### Your task:
Beginning with the line where "[IMG_0959] (78, 1429)" occurs, transcribe every line exactly through the last line of the listing below, and no others.

### The input:
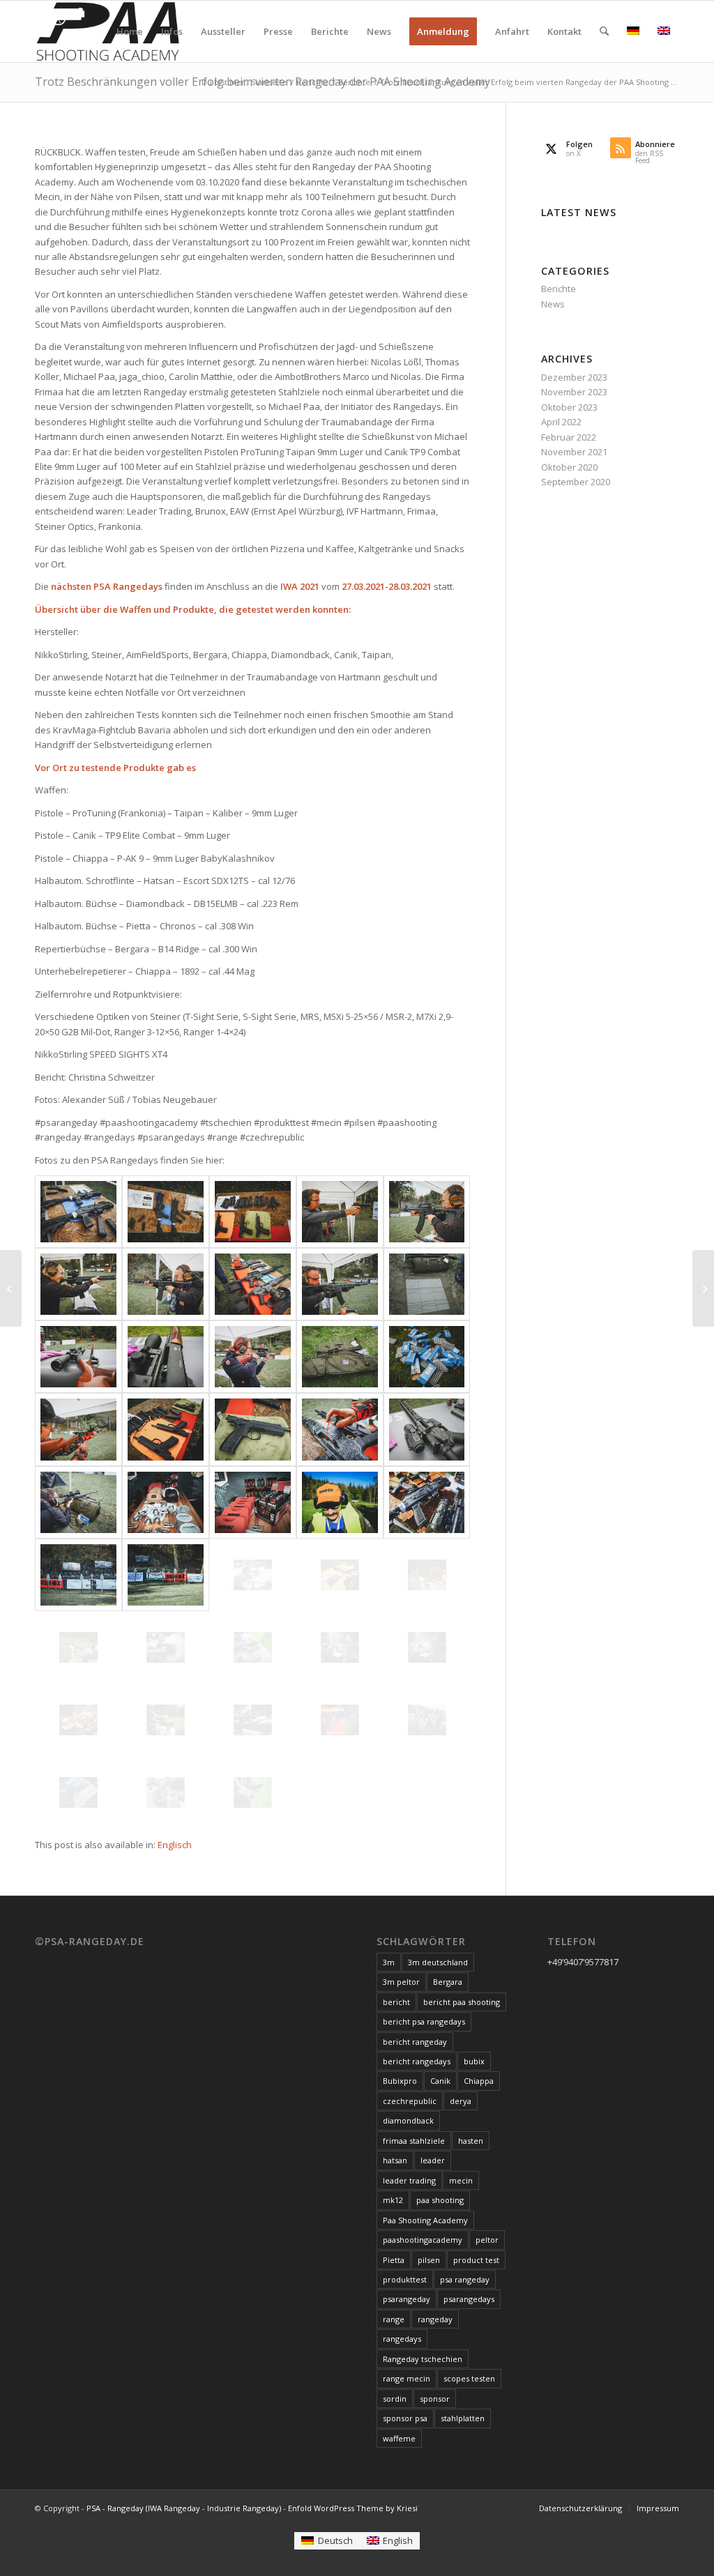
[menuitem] (129, 31)
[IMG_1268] (339, 1792)
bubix (474, 2061)
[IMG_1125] (339, 1647)
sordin (395, 2398)
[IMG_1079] (339, 1575)
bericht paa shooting (461, 2002)
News (553, 304)
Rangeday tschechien (422, 2359)
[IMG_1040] (165, 1575)
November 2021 (574, 451)
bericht (396, 2002)
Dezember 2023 (574, 377)
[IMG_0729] (252, 1211)
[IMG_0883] (252, 1356)
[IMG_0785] (165, 1284)
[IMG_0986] (427, 1429)
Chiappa (479, 2080)
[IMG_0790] (252, 1284)
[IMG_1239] (252, 1792)
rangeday (435, 2319)
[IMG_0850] (339, 1284)
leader (432, 2160)
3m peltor (401, 1981)
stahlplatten (463, 2418)
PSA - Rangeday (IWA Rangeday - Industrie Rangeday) (183, 2508)
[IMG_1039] (78, 1575)
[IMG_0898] (339, 1356)
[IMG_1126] (427, 1647)
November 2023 (574, 392)
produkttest (405, 2279)
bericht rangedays (416, 2061)
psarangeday (406, 2299)
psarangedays (468, 2299)
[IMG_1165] (165, 1720)
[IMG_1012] (339, 1502)
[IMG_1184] (427, 1720)
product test (476, 2260)
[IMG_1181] (339, 1720)
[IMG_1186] (78, 1792)
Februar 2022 (568, 437)
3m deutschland (438, 1962)
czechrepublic (409, 2101)
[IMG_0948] (427, 1356)
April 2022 (561, 422)
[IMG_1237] (165, 1792)
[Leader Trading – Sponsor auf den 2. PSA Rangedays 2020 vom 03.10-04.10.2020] (11, 1288)
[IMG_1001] (165, 1502)
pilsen (429, 2260)
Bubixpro (400, 2080)
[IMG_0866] (78, 1356)
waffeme (399, 2438)
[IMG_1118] (165, 1647)
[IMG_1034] (427, 1502)
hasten (470, 2140)
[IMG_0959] (78, 1429)
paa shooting (440, 2200)
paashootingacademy (422, 2239)
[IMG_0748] (339, 1211)
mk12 (393, 2200)
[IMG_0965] (252, 1429)
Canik (440, 2080)
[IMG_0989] (78, 1502)
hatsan (395, 2160)
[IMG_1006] (252, 1502)
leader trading (409, 2180)
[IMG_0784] (78, 1284)
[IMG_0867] (165, 1356)
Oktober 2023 (569, 407)
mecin (461, 2180)
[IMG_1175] (252, 1720)
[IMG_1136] (78, 1720)
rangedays (402, 2338)
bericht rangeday (415, 2041)
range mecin (406, 2378)
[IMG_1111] (427, 1575)
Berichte (558, 288)
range (393, 2319)
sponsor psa (405, 2418)
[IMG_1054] (252, 1575)
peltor (487, 2239)
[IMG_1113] (78, 1647)
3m (389, 1962)
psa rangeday (464, 2279)
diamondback (408, 2120)
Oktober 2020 (569, 467)
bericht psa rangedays (424, 2021)
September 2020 (575, 481)
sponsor (435, 2398)
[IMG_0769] (427, 1211)
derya (460, 2101)
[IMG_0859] (427, 1284)
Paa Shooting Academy (425, 2220)
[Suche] (604, 31)
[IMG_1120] (252, 1647)
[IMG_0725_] (78, 1211)
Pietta (393, 2260)
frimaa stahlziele (414, 2140)
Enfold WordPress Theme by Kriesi (353, 2508)
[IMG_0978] (339, 1429)
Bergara (447, 1981)
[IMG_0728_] (165, 1211)
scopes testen (469, 2378)
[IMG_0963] (165, 1429)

### Result of the exercise:
[IMG_0959] (78, 1429)
paa shooting (440, 2200)
paashootingacademy (422, 2239)
[IMG_0748] (339, 1211)
mk12 (393, 2200)
[IMG_0965] (252, 1429)
Canik (440, 2080)
[IMG_0989] (78, 1502)
hatsan (395, 2160)
[IMG_1006] (252, 1502)
leader trading (409, 2180)
[IMG_0784] (78, 1284)
[IMG_0867] (165, 1356)
Oktober 2023 (569, 407)
mecin (461, 2180)
[IMG_1175] (252, 1720)
[IMG_1136] (78, 1720)
rangedays (402, 2338)
bericht rangeday (415, 2041)
range mecin (406, 2378)
[IMG_1111] (427, 1575)
Berichte (558, 288)
range (393, 2319)
sponsor psa (405, 2418)
[IMG_1054] (252, 1575)
peltor (487, 2239)
[IMG_1113] (78, 1647)
3m (389, 1962)
psa rangeday (464, 2279)
diamondback (408, 2120)
Oktober 2020 (569, 467)
bericht psa rangedays (424, 2021)
September 2020 (575, 481)
sponsor (435, 2398)
[IMG_0769] (427, 1211)
derya (460, 2101)
[IMG_0859] (427, 1284)
Paa Shooting Academy (425, 2220)
[Suche] (604, 31)
[IMG_1120] (252, 1647)
[IMG_0725_] (78, 1211)
Pietta (393, 2260)
frimaa stahlziele (414, 2140)
Enfold WordPress Theme by Kriesi (353, 2508)
[IMG_0978] (339, 1429)
Bergara (447, 1981)
[IMG_0728_] (165, 1211)
scopes testen (469, 2378)
[IMG_0963] (165, 1429)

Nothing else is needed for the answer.